▶ [Problem statement]: Set down, without alteration, the lines of the listing below, beginning at the line that contains "Screen dimensions: 975x548" and stopping after the line that contains "pyautogui.click(x=51, y=86)".

▶ [Material for this task]:
+++

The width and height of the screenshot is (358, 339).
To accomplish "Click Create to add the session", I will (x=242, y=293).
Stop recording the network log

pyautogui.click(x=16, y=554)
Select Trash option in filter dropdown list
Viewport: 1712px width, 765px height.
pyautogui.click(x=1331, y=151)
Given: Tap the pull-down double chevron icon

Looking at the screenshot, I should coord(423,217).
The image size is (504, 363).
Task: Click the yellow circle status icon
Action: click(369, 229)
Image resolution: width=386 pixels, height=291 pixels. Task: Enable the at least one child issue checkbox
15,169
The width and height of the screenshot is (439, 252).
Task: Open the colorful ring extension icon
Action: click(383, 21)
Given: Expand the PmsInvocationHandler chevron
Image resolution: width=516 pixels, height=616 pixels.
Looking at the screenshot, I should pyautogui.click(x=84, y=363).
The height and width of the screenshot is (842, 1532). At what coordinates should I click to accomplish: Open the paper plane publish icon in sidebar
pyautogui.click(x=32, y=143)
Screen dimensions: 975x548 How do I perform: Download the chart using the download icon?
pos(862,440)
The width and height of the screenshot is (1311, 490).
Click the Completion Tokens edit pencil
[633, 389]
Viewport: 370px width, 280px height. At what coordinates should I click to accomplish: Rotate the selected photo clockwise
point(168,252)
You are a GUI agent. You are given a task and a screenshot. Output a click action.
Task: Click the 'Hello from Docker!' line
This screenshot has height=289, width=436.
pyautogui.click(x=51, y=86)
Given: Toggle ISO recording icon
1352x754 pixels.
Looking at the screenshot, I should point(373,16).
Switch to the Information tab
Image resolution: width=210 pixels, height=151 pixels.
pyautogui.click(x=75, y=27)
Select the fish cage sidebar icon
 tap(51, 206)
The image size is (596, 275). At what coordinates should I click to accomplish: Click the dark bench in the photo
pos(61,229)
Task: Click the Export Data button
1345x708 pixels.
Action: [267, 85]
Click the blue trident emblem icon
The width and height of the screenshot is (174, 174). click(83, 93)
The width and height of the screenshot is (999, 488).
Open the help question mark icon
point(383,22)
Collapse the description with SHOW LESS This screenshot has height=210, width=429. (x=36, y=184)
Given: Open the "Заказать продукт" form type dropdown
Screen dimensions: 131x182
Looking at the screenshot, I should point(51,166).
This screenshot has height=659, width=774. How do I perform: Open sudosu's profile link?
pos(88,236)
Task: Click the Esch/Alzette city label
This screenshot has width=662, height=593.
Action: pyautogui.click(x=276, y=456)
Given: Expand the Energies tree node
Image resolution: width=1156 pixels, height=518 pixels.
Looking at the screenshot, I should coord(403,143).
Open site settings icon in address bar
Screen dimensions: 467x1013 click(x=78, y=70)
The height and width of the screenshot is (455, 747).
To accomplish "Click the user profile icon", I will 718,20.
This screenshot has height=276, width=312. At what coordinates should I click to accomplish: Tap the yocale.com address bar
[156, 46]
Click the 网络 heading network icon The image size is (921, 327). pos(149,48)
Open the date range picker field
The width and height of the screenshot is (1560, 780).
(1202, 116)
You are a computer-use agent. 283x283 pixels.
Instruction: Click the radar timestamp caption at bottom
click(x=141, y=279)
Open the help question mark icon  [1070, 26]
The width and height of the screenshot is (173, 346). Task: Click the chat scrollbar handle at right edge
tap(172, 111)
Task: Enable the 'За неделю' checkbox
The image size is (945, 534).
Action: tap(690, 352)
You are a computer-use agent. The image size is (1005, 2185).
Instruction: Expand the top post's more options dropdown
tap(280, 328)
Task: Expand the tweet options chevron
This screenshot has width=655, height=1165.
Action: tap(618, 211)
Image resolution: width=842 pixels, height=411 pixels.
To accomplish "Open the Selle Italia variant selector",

+++

▶ [Final result]:
Screen dimensions: 975x548 How do I perform: Download the chart using the download icon?
pos(862,440)
The width and height of the screenshot is (1311, 490).
Click the Completion Tokens edit pencil
[633, 389]
Viewport: 370px width, 280px height. At what coordinates should I click to accomplish: Rotate the selected photo clockwise
point(168,252)
You are a GUI agent. You are given a task and a screenshot. Output a click action.
Task: Click the 'Hello from Docker!' line
This screenshot has height=289, width=436.
pyautogui.click(x=51, y=86)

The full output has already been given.